Northland Power (TSX: NPI) is a power producer founded in 1987, and publicly traded since 1997. Northland develops, builds, owns and operates clean and green power infrastructure assets in Asia, Europe, Latin America, North America and other selected global jurisdictions that produce electricity from clean-burning natural gas and renewable resources such as wind and solar technology.

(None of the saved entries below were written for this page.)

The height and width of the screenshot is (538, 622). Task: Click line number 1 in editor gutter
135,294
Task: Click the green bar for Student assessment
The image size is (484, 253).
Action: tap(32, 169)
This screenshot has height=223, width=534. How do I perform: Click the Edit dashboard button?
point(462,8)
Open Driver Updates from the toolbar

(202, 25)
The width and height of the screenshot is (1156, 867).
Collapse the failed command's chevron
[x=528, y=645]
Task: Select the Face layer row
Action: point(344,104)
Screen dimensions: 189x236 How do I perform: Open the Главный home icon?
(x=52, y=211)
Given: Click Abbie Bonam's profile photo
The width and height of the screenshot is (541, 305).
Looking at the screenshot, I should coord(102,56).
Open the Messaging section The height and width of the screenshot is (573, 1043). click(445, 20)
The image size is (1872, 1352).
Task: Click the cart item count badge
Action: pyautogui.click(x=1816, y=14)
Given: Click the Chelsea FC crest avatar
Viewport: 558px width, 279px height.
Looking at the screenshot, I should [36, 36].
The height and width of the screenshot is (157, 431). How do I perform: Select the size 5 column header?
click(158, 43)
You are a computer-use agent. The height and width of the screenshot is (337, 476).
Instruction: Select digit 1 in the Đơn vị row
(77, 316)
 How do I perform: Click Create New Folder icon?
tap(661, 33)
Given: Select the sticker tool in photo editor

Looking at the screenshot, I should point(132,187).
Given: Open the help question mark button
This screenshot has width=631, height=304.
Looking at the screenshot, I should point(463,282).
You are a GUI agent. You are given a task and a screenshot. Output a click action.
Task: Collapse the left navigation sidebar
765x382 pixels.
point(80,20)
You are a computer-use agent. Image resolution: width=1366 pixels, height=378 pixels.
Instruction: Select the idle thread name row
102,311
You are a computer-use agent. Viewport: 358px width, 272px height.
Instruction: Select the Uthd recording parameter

The company owns or has a gross economic interest in 2,681 MW of operating generating capacity and 130 MW of generating capacity under construction, representing the La Lucha solar project. In advanced development, Northland has 300 MW of onshore wind under advanced development across three projects in New York State, a 60% equity stake in the 1,044 MW Hai Long project off the coast of Taiwan and a 49% equity stake in the up to 1,200 MW Baltic Power project off the coast of Poland. Northland also operates a regulated utility business in Colombia and has a portfolio of projects in various stages of development in the Americas, Asia and Europe.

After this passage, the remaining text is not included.